### What is expected
Copy out each line of the data that contains "Bookmark".

[Data items]
..............................

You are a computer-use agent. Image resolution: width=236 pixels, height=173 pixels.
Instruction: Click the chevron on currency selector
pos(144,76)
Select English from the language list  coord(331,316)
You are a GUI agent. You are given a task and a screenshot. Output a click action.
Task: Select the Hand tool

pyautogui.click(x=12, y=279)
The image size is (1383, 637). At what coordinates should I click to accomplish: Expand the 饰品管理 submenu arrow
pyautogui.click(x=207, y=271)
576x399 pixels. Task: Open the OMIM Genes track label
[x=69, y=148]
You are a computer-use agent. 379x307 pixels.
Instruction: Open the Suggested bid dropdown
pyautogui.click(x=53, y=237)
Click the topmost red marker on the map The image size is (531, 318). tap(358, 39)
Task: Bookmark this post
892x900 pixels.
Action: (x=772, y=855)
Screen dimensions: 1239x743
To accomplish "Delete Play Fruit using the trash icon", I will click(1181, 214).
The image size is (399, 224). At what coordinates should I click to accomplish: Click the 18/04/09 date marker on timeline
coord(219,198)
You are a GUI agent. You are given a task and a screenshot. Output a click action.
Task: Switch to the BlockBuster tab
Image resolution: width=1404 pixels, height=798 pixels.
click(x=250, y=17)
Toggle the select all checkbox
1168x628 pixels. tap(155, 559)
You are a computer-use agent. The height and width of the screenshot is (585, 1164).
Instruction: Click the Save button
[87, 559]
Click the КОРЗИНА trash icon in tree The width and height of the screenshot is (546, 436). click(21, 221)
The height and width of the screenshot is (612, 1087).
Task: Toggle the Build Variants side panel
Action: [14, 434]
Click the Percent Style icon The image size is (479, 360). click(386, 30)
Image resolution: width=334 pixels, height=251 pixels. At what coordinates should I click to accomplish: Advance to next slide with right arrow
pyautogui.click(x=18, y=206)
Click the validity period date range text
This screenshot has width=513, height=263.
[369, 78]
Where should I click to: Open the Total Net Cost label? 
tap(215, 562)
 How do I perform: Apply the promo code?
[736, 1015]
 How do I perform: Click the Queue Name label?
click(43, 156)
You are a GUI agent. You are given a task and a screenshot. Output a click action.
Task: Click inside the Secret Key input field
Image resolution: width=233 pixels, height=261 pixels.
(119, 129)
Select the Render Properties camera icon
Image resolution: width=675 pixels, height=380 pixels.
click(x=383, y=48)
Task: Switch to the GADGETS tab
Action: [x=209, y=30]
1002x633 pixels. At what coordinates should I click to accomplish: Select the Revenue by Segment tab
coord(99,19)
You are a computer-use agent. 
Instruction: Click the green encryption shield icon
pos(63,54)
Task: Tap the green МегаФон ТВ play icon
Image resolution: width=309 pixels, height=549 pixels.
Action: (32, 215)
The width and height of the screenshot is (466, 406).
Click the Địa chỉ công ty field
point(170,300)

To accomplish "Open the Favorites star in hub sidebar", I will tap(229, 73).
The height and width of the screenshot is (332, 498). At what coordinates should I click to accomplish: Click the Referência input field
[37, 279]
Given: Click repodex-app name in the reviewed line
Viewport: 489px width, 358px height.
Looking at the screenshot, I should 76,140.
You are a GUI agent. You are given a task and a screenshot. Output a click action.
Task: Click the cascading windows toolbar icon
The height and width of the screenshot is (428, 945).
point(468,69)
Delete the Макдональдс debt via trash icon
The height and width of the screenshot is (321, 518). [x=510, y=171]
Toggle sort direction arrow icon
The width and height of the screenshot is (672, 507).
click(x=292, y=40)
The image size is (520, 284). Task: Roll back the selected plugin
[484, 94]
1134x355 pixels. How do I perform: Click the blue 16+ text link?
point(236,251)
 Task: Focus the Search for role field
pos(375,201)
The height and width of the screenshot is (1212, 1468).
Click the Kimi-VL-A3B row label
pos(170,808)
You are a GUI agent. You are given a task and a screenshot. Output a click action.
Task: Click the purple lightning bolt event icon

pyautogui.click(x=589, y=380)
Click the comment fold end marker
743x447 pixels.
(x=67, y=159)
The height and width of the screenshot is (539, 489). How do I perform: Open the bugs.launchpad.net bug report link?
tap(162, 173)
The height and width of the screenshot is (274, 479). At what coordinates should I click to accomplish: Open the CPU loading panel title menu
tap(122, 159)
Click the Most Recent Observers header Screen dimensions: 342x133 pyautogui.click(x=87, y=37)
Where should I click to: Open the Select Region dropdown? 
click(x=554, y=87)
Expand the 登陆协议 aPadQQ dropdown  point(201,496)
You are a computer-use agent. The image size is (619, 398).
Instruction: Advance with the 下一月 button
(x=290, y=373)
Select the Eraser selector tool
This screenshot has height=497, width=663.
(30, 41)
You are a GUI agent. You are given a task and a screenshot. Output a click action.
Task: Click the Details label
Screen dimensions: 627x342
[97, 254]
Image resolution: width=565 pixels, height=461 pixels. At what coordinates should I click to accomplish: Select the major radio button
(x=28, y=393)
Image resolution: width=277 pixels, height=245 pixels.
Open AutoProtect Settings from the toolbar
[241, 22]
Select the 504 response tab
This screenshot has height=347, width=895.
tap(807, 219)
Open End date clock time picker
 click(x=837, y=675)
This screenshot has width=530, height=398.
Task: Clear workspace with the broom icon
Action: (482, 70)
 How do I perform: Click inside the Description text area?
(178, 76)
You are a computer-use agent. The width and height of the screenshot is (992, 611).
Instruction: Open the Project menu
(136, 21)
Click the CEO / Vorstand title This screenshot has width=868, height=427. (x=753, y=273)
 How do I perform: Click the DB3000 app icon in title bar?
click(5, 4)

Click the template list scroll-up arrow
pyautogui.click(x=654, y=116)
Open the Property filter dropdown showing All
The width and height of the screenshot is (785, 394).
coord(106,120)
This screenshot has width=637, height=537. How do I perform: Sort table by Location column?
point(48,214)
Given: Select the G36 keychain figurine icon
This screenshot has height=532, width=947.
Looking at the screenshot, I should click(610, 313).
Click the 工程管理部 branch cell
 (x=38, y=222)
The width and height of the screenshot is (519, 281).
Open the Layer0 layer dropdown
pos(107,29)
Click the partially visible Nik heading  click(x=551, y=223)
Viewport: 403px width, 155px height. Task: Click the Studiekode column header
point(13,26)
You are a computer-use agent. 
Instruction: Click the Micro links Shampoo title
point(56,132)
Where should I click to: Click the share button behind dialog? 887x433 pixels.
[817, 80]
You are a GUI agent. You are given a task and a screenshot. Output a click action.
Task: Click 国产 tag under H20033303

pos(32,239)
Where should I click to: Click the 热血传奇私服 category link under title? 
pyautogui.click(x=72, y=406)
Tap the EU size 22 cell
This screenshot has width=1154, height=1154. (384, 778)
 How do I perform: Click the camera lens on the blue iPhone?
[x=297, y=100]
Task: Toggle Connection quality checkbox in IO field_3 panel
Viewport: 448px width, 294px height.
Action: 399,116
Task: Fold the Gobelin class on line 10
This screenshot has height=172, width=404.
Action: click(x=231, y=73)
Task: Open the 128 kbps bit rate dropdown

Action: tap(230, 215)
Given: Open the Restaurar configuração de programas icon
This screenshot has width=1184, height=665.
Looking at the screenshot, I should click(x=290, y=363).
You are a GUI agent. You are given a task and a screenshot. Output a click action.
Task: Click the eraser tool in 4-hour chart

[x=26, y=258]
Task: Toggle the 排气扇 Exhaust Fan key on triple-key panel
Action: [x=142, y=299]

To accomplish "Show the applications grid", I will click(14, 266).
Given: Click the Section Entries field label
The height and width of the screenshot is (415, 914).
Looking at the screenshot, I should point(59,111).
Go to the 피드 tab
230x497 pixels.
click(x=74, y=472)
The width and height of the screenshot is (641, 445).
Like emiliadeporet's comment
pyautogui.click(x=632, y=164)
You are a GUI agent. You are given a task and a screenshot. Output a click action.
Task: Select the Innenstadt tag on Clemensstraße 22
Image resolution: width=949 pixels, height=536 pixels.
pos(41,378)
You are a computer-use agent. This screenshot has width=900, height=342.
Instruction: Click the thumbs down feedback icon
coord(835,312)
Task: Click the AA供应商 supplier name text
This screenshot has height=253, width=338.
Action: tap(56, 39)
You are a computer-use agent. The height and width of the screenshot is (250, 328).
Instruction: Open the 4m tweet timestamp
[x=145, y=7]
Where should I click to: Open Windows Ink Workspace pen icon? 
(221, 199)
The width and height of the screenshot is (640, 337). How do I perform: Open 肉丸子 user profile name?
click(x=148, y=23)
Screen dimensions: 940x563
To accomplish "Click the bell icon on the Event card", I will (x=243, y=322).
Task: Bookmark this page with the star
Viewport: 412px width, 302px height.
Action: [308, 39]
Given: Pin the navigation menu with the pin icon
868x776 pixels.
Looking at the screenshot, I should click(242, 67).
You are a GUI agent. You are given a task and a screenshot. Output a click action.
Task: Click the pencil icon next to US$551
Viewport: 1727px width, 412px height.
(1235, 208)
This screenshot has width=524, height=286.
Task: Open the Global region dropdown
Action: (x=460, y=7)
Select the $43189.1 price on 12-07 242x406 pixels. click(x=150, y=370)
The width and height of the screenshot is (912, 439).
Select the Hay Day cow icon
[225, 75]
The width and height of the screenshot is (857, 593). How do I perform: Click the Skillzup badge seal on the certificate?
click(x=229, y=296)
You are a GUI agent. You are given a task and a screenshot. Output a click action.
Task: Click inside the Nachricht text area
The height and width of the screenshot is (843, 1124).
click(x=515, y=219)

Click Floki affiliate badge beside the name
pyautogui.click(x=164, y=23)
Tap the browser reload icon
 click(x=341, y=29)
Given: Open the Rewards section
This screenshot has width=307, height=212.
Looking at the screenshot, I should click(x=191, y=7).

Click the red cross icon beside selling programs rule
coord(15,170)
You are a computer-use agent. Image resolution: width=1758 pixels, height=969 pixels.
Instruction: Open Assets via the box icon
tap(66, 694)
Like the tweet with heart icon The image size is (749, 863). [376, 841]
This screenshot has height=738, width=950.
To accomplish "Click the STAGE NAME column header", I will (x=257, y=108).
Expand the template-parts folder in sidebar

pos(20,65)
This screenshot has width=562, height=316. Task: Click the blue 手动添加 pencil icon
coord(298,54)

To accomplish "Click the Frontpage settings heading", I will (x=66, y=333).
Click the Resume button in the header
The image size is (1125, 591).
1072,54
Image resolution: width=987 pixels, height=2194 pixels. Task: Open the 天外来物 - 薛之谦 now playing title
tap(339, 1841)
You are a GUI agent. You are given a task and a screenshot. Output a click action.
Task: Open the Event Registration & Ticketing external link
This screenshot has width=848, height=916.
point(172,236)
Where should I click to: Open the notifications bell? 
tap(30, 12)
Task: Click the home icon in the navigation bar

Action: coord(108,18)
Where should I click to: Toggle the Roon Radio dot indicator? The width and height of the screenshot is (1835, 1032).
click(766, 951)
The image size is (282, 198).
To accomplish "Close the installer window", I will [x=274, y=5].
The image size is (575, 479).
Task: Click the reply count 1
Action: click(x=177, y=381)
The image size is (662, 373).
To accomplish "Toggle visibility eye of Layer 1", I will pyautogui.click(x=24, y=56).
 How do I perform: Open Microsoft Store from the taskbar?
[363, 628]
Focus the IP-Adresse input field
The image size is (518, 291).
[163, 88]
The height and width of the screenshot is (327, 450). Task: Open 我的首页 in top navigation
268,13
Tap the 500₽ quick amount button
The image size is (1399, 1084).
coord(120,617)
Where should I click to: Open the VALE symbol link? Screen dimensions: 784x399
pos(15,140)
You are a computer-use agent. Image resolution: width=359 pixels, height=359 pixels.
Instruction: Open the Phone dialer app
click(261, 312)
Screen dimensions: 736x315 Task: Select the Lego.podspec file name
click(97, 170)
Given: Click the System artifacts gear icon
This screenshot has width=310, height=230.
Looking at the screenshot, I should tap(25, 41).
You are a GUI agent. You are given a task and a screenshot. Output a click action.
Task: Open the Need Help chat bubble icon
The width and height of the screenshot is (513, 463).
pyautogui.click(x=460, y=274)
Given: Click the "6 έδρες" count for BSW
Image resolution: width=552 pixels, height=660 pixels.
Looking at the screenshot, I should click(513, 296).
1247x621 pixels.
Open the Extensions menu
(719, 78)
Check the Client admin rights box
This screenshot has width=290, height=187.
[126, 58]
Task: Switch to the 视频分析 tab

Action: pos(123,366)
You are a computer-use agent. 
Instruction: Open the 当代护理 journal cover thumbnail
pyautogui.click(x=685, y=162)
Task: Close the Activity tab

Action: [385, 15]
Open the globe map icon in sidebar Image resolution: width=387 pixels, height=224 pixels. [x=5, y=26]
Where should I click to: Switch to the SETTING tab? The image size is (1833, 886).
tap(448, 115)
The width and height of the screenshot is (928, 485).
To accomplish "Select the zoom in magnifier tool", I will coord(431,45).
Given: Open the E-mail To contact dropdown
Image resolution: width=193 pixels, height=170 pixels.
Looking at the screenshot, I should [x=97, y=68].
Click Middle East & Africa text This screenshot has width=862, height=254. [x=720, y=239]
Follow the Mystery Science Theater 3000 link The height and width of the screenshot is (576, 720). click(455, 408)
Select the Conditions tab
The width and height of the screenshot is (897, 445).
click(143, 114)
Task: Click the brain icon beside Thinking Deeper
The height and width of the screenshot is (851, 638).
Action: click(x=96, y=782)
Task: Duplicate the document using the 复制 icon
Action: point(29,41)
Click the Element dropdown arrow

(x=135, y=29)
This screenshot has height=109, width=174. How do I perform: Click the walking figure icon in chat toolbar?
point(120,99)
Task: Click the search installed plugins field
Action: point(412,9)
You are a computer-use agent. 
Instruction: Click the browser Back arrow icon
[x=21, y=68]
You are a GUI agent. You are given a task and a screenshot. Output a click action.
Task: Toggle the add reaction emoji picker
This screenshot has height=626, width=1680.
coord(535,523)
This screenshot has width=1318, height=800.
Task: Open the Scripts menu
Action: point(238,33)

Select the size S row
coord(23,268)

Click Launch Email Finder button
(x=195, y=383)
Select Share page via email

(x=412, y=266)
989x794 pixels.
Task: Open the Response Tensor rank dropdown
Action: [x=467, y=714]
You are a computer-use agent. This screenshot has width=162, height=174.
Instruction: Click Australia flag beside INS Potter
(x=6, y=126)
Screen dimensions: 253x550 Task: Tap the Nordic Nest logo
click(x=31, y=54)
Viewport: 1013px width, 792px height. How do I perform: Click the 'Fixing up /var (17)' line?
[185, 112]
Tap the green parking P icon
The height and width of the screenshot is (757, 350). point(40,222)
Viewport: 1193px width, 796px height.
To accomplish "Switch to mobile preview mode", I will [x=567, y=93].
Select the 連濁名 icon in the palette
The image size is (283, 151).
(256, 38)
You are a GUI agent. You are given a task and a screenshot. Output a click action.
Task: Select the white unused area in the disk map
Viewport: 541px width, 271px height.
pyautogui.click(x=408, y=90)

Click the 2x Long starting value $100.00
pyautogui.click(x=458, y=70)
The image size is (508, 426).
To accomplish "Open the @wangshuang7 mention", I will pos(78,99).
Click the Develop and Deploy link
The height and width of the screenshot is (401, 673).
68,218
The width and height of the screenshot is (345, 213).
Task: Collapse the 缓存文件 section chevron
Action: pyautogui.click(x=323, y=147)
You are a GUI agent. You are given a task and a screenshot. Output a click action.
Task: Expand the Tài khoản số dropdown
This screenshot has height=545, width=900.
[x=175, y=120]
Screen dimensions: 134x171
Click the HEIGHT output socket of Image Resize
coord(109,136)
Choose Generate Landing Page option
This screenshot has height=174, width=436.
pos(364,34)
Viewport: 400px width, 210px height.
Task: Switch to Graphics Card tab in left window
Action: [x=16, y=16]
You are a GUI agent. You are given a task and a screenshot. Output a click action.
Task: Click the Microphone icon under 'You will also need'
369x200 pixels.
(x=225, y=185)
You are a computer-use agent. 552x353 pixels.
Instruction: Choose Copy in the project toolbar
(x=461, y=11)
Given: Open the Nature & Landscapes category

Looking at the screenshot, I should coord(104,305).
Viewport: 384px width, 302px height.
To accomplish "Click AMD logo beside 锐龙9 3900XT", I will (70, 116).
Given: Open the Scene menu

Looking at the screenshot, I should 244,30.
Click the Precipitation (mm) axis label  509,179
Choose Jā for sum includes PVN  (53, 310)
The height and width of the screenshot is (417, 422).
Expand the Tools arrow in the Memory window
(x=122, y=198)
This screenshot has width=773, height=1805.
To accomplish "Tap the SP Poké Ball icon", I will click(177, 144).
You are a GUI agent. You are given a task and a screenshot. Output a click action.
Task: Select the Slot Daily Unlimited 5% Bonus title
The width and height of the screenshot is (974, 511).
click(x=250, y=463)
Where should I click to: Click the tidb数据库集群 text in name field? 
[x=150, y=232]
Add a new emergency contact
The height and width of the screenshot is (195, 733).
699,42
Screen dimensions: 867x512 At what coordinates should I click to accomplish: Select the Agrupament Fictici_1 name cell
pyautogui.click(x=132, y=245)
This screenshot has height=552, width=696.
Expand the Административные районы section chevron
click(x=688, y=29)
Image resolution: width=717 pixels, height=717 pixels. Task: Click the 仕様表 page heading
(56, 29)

..............................

### Output
Task: Bookmark this post
Task: Bookmark this page with the star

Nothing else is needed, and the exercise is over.